● **INFORMATION**:
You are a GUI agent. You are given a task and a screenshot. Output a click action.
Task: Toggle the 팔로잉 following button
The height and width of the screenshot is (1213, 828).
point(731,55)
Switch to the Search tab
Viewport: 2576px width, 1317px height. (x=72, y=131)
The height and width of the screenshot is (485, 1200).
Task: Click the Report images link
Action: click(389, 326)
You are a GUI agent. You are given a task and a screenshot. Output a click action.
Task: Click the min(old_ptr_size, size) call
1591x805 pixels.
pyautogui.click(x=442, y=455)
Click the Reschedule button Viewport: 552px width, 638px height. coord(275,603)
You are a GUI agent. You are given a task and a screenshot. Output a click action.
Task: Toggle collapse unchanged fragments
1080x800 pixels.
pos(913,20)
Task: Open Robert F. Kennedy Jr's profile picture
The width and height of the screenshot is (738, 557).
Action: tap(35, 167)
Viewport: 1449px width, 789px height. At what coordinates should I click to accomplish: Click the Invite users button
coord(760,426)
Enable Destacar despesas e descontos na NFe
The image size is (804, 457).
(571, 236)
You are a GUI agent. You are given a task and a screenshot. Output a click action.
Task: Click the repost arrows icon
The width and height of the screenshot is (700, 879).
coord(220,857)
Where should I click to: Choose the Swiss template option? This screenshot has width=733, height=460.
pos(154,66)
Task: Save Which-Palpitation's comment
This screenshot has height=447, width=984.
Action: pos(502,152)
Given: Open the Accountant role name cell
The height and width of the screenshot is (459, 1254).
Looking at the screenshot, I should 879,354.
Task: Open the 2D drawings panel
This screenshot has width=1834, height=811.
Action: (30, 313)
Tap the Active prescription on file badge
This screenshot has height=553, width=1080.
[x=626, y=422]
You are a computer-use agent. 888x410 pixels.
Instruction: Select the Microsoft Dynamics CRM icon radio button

● **EXERCISE INSTRUCTIONS**:
From the listing above, copy out each line where the word "Toggle" appears.

● **SOLUTION TO THIS PROBLEM**:
Task: Toggle the 팔로잉 following button
Task: Toggle collapse unchanged fragments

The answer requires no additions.